> TASK TO CARRY OUT
Reproduce the records that follow in full, excluding any picture they contain.

> RECORDS SUPPLIED
>>>>

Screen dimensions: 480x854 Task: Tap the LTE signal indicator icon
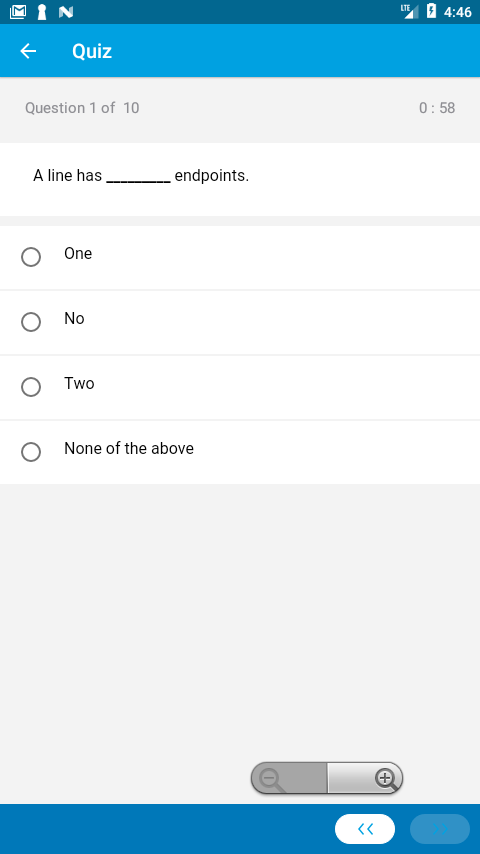pos(409,11)
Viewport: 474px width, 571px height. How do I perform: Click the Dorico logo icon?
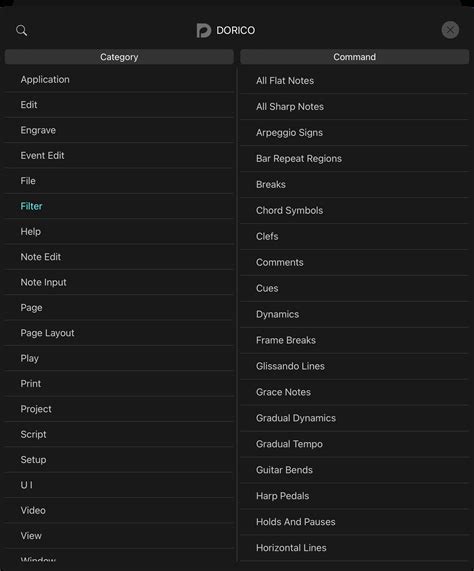click(x=204, y=30)
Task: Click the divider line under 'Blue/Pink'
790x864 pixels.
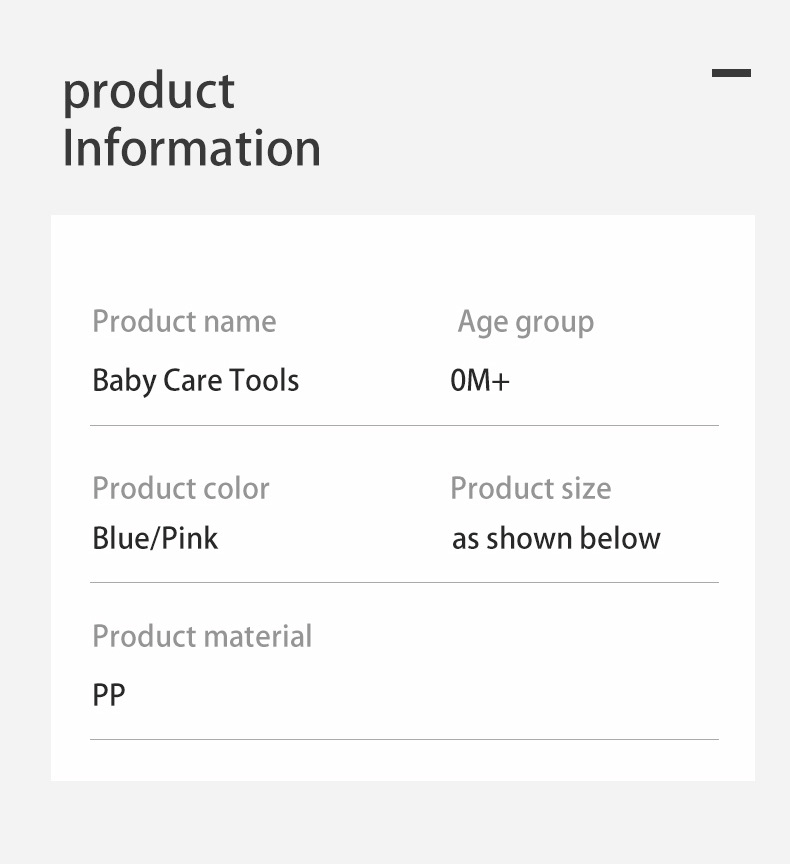Action: coord(404,582)
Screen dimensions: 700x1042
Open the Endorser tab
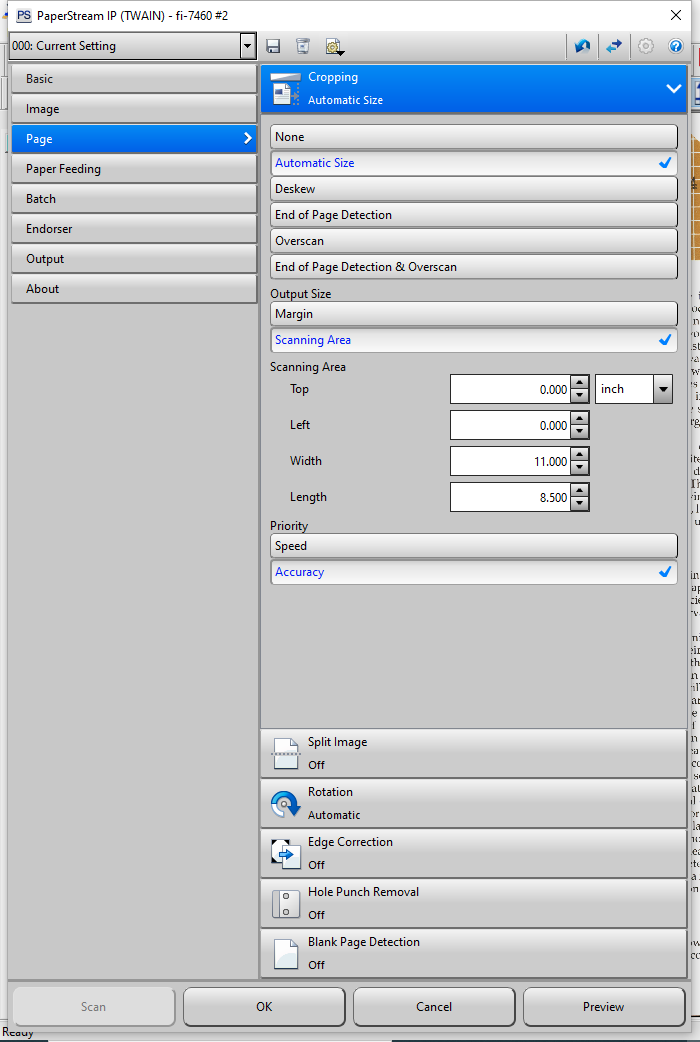click(x=133, y=229)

<<<<

> ANSWER SECTION
Screen dimensions: 480x854 Task: Tap the LTE signal indicator icon
pos(409,11)
Viewport: 474px width, 571px height. How do I perform: Click the Dorico logo icon?
click(x=204, y=30)
Task: Click the divider line under 'Blue/Pink'
790x864 pixels.
Action: coord(404,582)
Screen dimensions: 700x1042
Open the Endorser tab
click(x=133, y=229)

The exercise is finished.